Radici, percorsi, sviluppi
Parlando di migrazione, certo («Stranieri ovunque» è il titolo, mutuato dall’opera del collettivo Claire Fontaine alle Gaggiandre dell’Arsenale) ma anche di «estranei» (alla società codificata) in senso lato, dagli sradicati al mondo queer; e poi di natura, diritti, di quel che resta del colonialismo. Lo fa portando alla ribalta - Pedrosa è il primo direttore che viene da lì - l’arte del Sud del mondo, indagandone in modo organico radici, percorsi e sviluppi in un continuo confronto con l’arte europea e occidentale in genere, che dall’esotismo e dalle culture tribali succhiò nei secoli più di una suggestione.
La mostra
Nel percorso coerente che si snoda dal Padiglione Centrale dei Giardini (il consiglio è partire da lì) all’Arsenale, degli oltre 330 artisti invitati, la maggioranza viene dal Sud del mondo, è migrante o appartiene ad una minoranza, pochi hanno già esposto alla Biennale. Una scelta per cambiare punto di vista anche sulle categorie dell’arte.
Da un lato, Pedrosa recupera l’arte modernista dei Paesi extra-occidentali, con sezioni storiche dedicate all’Astrazione (tra calligrafie geometriche e optical a colori) e al Ritratto (tra i tanti, Frida Kahlo). L’altro percorso, costruito per assonanze, discendenze, confronti tra differenti geografie e generazioni, è dedicato ai temi della diversità.
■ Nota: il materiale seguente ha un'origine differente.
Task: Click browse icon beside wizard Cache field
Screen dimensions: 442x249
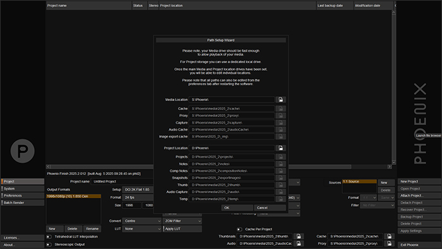Action: [280, 109]
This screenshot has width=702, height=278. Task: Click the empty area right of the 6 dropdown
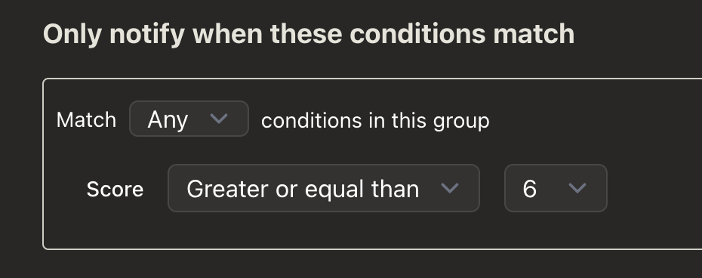pos(654,188)
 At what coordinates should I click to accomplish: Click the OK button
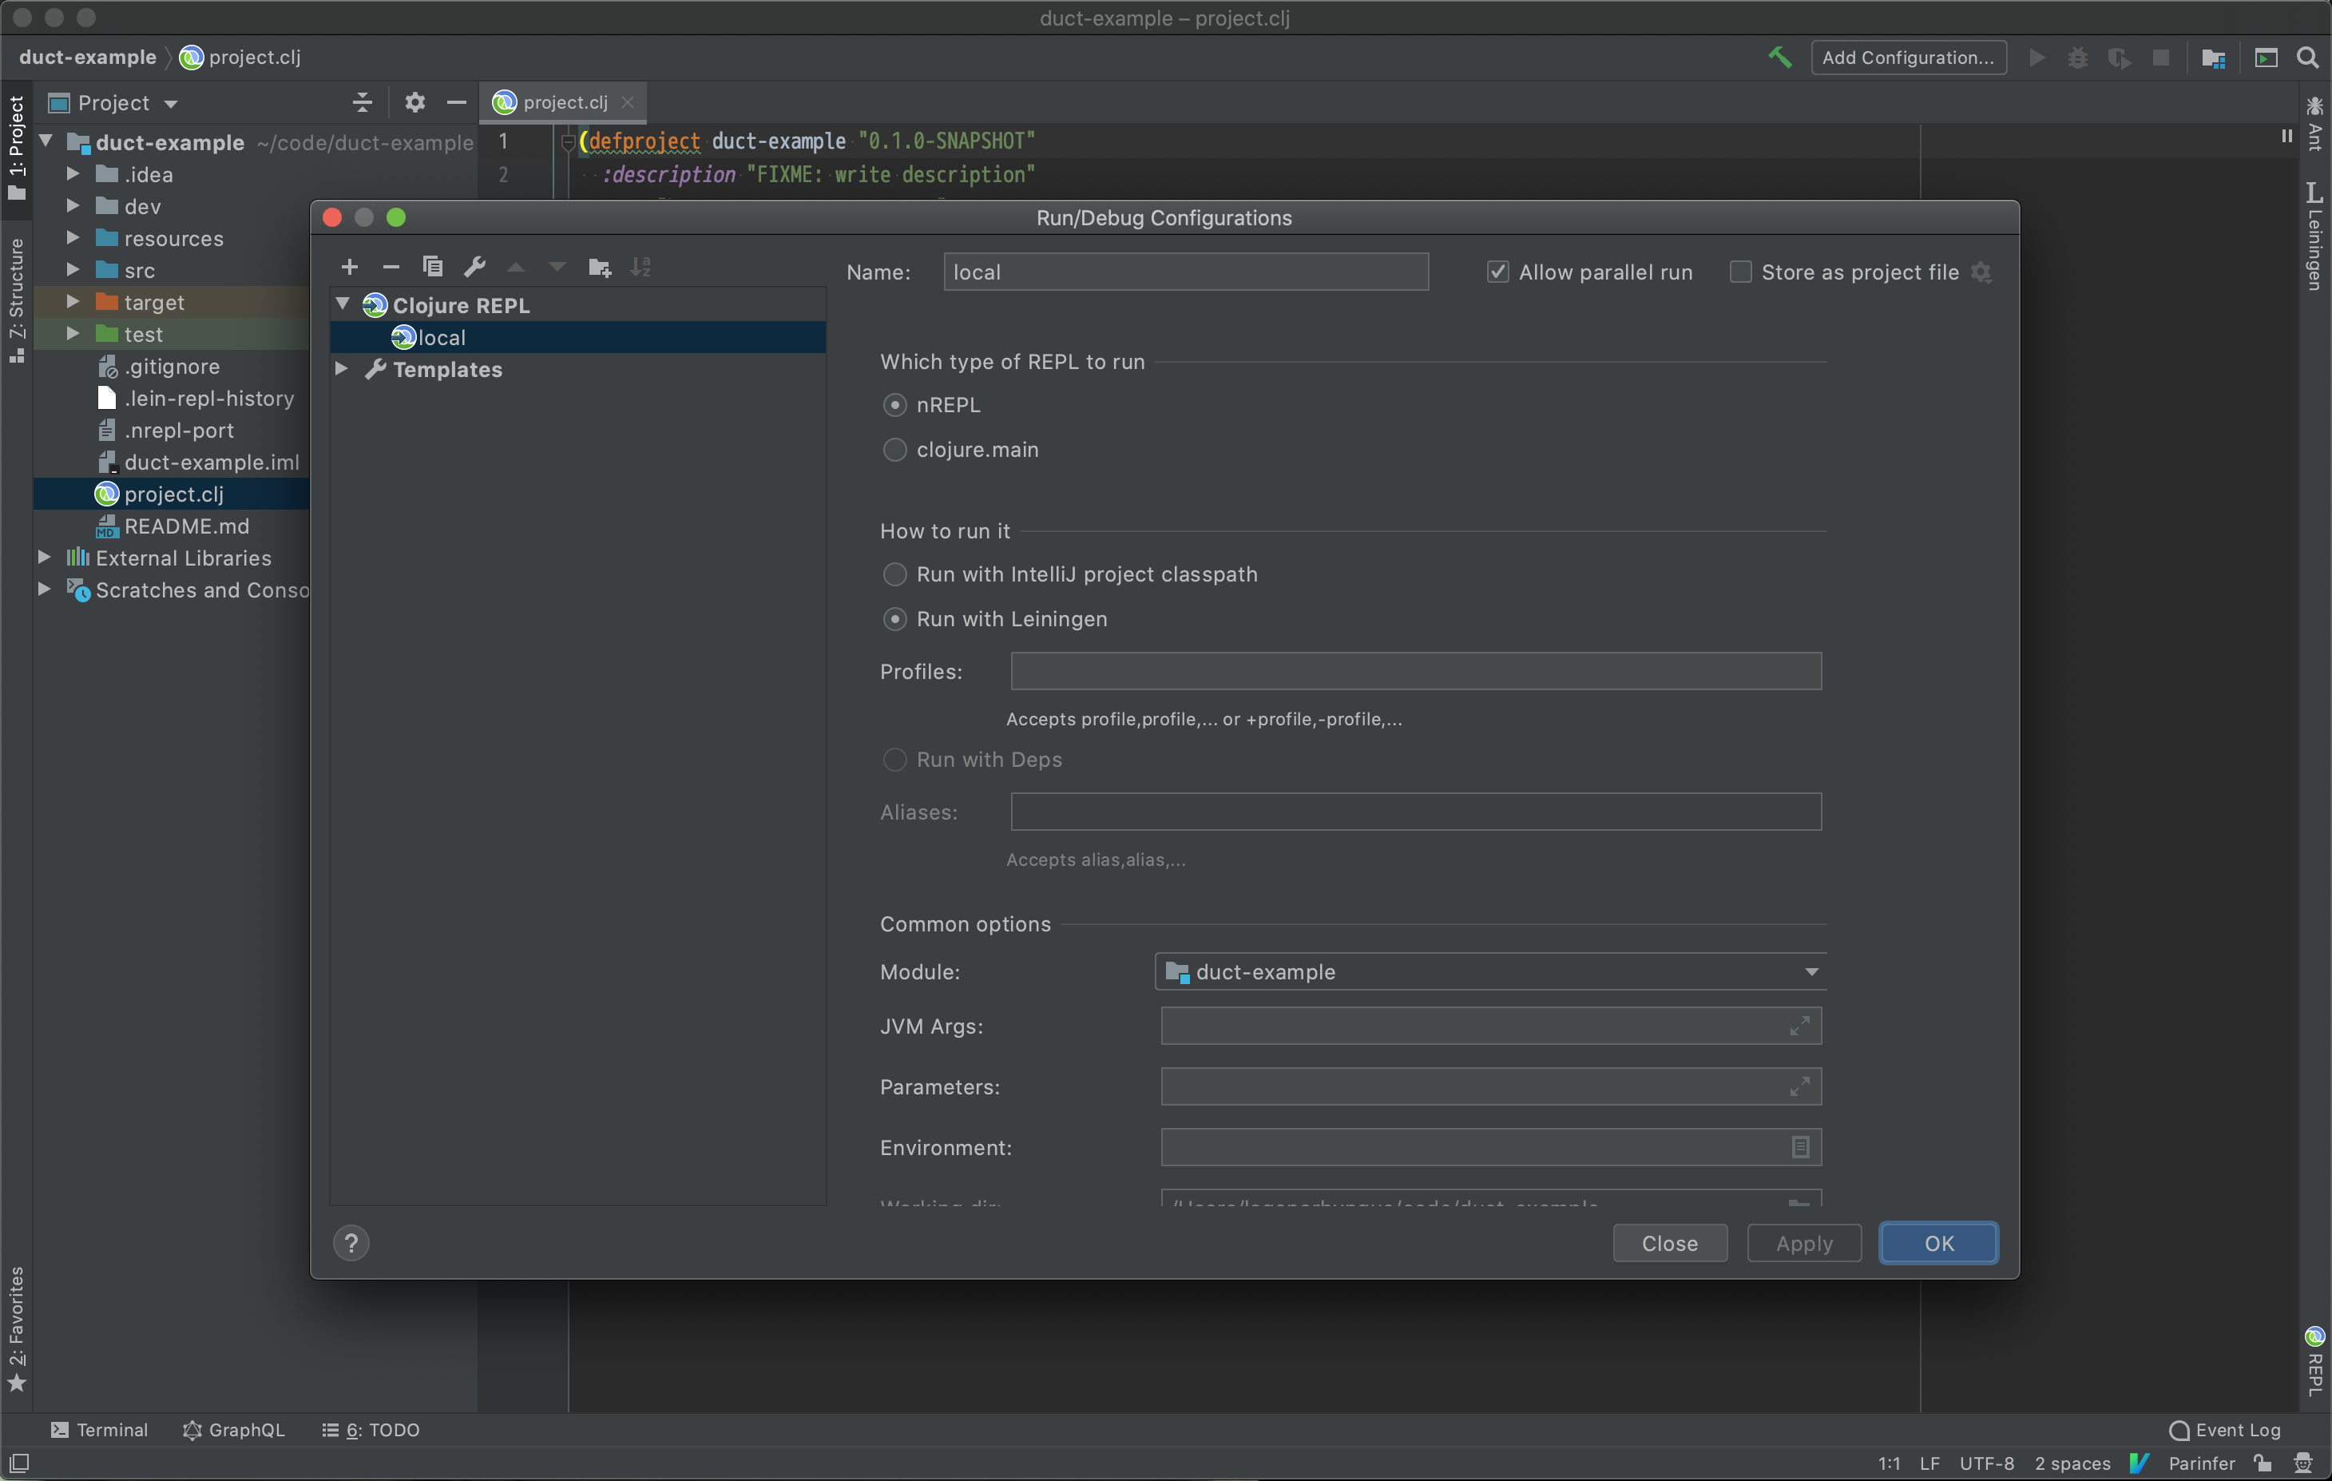(x=1938, y=1243)
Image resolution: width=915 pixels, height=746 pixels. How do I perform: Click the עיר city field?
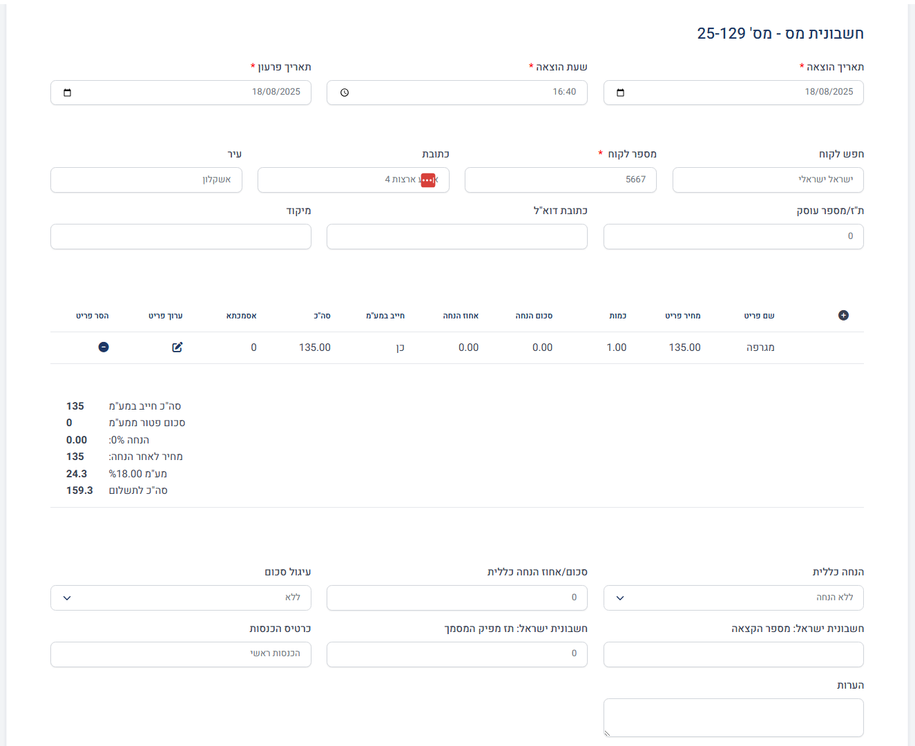(x=146, y=180)

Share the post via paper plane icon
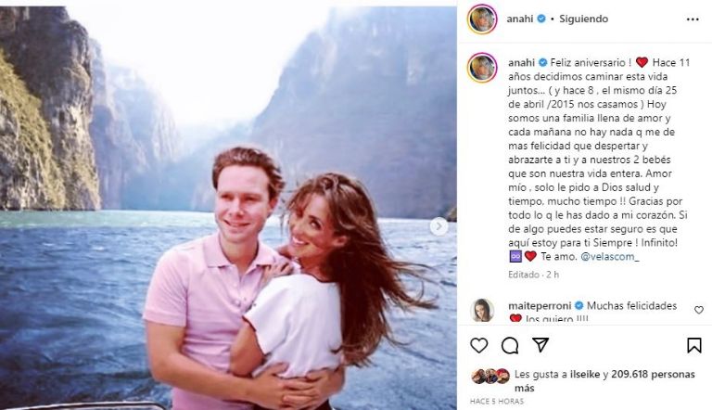tap(540, 345)
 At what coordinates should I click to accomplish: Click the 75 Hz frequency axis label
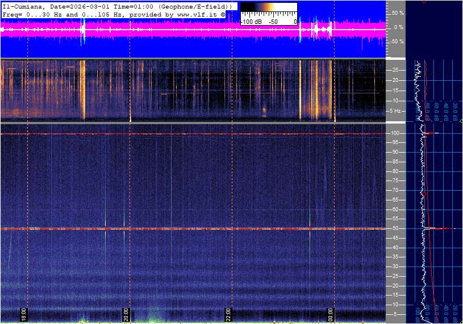point(395,181)
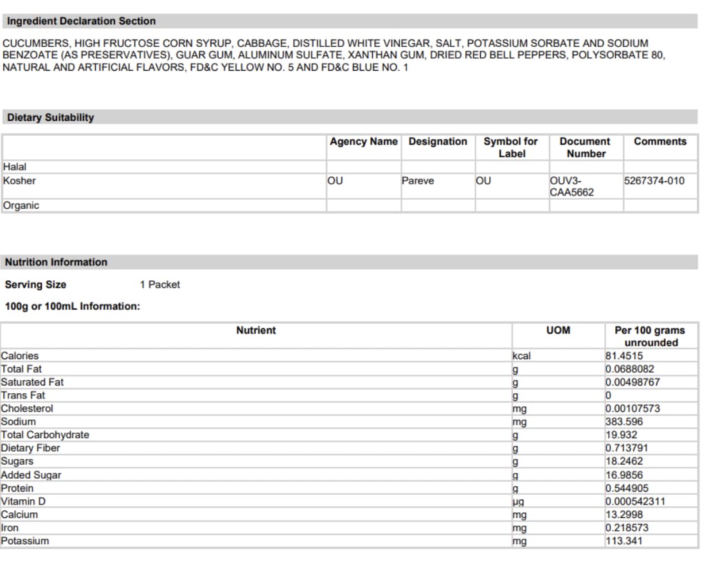Click the Ingredient Declaration Section header

(81, 21)
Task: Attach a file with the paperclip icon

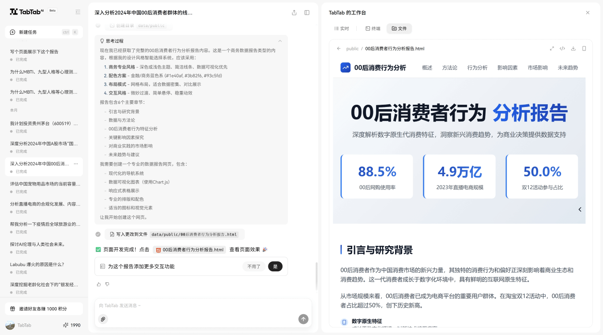Action: (103, 319)

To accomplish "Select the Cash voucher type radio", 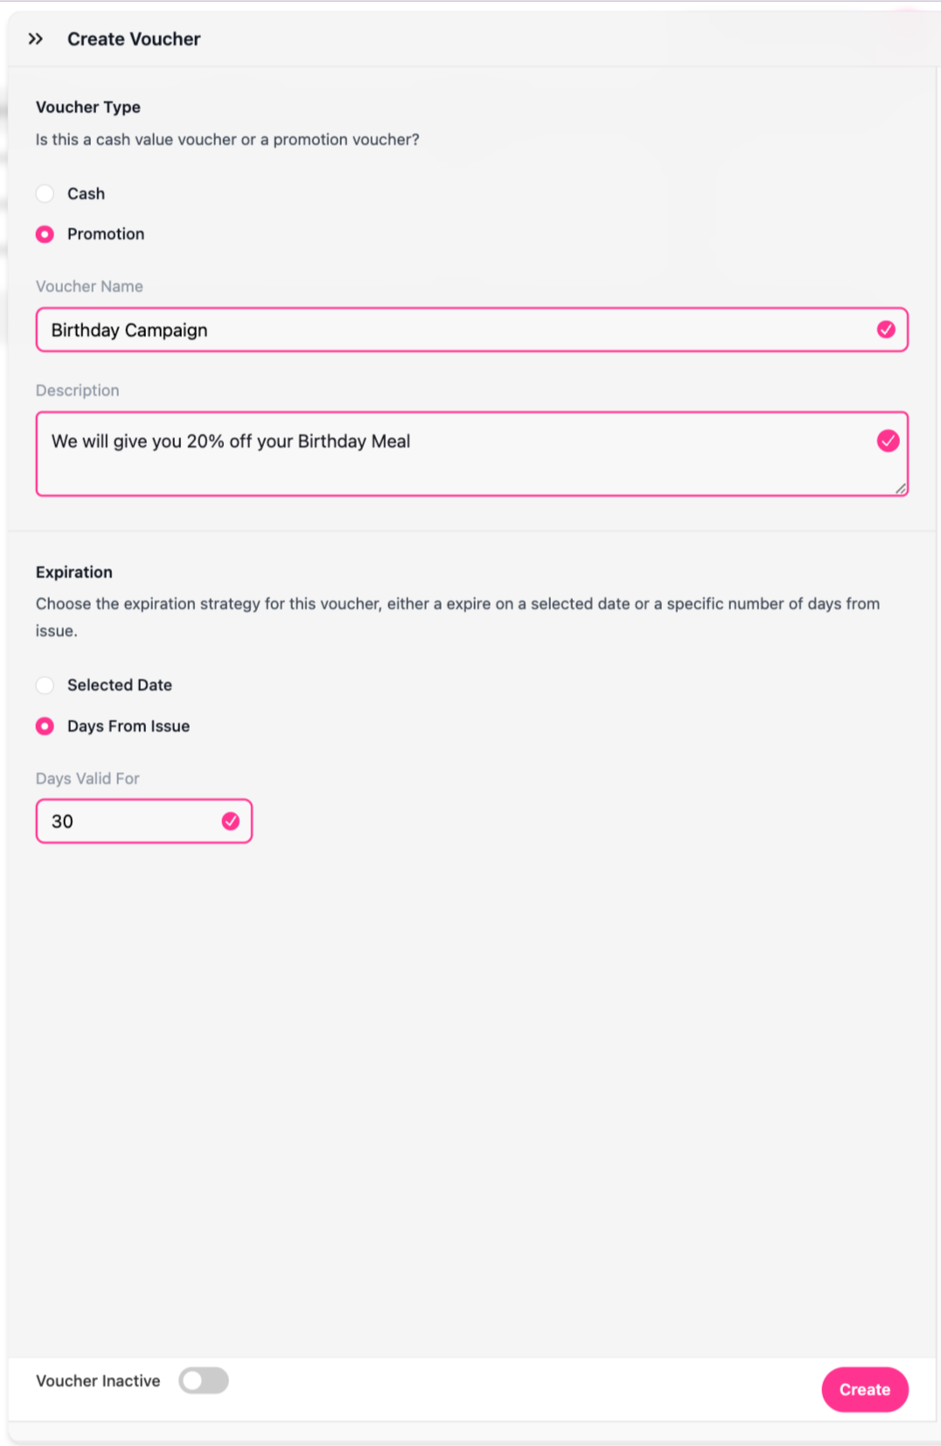I will [x=45, y=193].
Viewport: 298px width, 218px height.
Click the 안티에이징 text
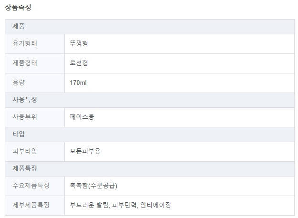tap(156, 205)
La migrazione, anche con gli italiani: d’adozione come Victor Fotso Nyie (Camerun, 1990) che traduce in ceramiche l’iconografia tradizionale della statua lignea africana; o di nascita come Fred Kuwornu (Bologna, 1971) che nel video «We were here» denuncia l’oblio della presenza africana in Europa nei secoli passati; e i «migranti illustri» (con nomi noti come Sassu, Severini, Gnoli e interessanti scoperte) nella sezione allestita con i supporti disegnati da Lina Bo Bardi (1914-92) architetta italiana attiva in Brasile. Poi la «queerness» comunque intesa: l’Art Brut della svizzera Aloise (1886-1964) accanto agli arazzi coloratissimi di Liz Collins (Usa, 1968), i fantasmi di Magde Gill (1882-1961) affiancati agli inchiostri evanescenti di Giulia Andreani (Venezia, 1985), i nudi omoerotici di De Pisis e gli interni di intima sensualità di Louis Fratino (Usa, 1993). Spazio agli artisti nativi, alla pittura sciamanica, all’arte tessile, alla scultura in legno e terracotta, nel segno dei linguaggi non verbali tramandati attraverso le generazioni.
I giovani
Mezzi espressivi che gli artisti attivi negli ultimi trent’anni piegano a temi contemporanei, e contaminano con i new media. Così Sabelo Mlangeni (Repubblica Sudafricana, 1980) immortala nelle sue foto la comunità trans in Nigeria e in Sudafrica, e Barbara Sanchez-Kane (Messico, 1987) costruisce una torre di corpi abbigliati con divise militari e guepière per smantellare l’idea di mascolinità. Xiyadie (Cina, 1963) decora tele con pattern floreali e scene erotiche, e La Chola Poblete (Argentina, 1989) accosta nei suoi acquerelli pop la Vergine Maria e la dea Pachamama per parlare di contaminazione, fluidità e queerness.
Denuncia e rivendicazione di diritti, sempre con uno sguardo allargato alla comunità, e la consapevolezza di appartenere ad una rete sociale e di energie fisiche (sacrali?) di cui l’arte è espressione.
In Biennale, il messaggio del Sud del mondo è chiaro.